One would think that airlines would embrace such a practical app for employees and a lot of them do. However, American Airlines (AA) is allegedly going to great lengths to block Sequence Decoder from gathering the information it needs to provide the company's employees with this helpful service.

In his blog Paddle Your Own Kanoo, international flight attendant Mateusz Maszczynski notes that the app has become a "must-have tool" for flight attendants. This necessity is especially true at AA because of its numerous reserve flight attendants. The fact it has an app for customers but not crew is somewhat ironic, but also not surprising since the consumer application is apparently not well designed.

American Airlines doesn't have an app to help employees manage their schedules and has allegedly turned down offers from Sequence Decoder developer Jeffrey Reisberg to collaborate on one. Instead, AA has deployed "sophisticated bot detection software" to keep Reisberg's app from scraping information from its public-facing websites.

For Sequence Decoder to function, it has to gather data from various AA webpages. It doesn't collect anything illegal. All the information is publicly available if you know where to look. However, the airline is actively trying to cripple the app with bot-detecting software.

"We've tried to get them to talk to us, find a way to peacefully coexist but they have refused all communications," Reisberg told app owners in an email. "At the end of the day, I don't think they understand why this service is important, and they don't care to know."

In other words, instead of allowing the app to do what it does or creating an equivalent to it, America Airlines has taken an all-too-common corporate stance that its employees are worth less than its publicly available data.

"You can gather all this data yourself and crunch the numbers manually, but we'll be damned if you can have an app that makes it easy for you," the airline is indirectly saying. It's something within its right to do, but it is terrible optics from a PR standpoint. The app's review section if full of five-star ratings and praise from flight attendants that use the app every day.

Fortunately, the bots have not entirely shut down users yet. Reisberg says he has found workarounds so far, but it's getting harder.

"We've found holes in the net and managed to survive, but the net is always getting better," he said. "Last week the net got us good again, I thought it could be the end."

Maszczynski said that he spoke to one anonymous AA attendant who said they had "never seen a company go out of their way to make life harder for their workers."

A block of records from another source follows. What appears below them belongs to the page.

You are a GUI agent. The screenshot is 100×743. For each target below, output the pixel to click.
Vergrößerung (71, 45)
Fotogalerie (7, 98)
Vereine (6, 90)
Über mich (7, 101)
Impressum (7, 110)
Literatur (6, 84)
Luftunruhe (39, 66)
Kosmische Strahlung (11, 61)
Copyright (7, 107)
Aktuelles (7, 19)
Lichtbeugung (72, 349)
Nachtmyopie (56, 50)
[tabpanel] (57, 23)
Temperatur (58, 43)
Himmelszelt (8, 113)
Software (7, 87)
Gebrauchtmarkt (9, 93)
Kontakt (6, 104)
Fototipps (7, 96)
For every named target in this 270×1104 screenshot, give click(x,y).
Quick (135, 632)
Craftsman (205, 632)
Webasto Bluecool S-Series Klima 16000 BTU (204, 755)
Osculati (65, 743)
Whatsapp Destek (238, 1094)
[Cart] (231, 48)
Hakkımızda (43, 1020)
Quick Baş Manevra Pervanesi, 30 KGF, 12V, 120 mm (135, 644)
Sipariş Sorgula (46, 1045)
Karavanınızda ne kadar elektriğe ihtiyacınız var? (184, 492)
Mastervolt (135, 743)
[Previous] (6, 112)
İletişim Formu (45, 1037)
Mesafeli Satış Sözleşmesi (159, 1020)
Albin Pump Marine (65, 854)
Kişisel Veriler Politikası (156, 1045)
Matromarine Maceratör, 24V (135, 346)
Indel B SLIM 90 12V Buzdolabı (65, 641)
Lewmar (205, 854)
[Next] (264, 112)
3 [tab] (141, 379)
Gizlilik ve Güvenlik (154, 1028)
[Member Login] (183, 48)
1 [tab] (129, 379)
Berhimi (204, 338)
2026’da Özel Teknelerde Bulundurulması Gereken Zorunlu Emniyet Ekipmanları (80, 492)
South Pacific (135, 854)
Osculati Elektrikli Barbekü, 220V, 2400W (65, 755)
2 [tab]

It's worth mentioning that Reisberg does not appear to be making any money from his application. Sequence Decoder is free from the Apple App Store, has no in-app transactions, and does not collect user data. So it's not even a case where someone uses AA's publicly available data for personal profit.

Sequence Decoder is not the only app of its kind out there. Other similar organizers work in much the same manner. Most airlines allow this software because they recognize its usefulness but don't have the time or resources to develop and maintain their own.

However, others are adversarial. Maszczynski relates that one unnamed airline created a copycat and then shut down access to third-party apps trying to provide the same service. At least, in that case, the airline recognized the need and provided similar functionality rather than leaving its attendants high and dry.

American Airlines has not commented on its alleged actions but is currently involved in a lawsuit with a similar website app that scrapes data to provide AAdvantage account holders an accessible portal to manage airline points and miles.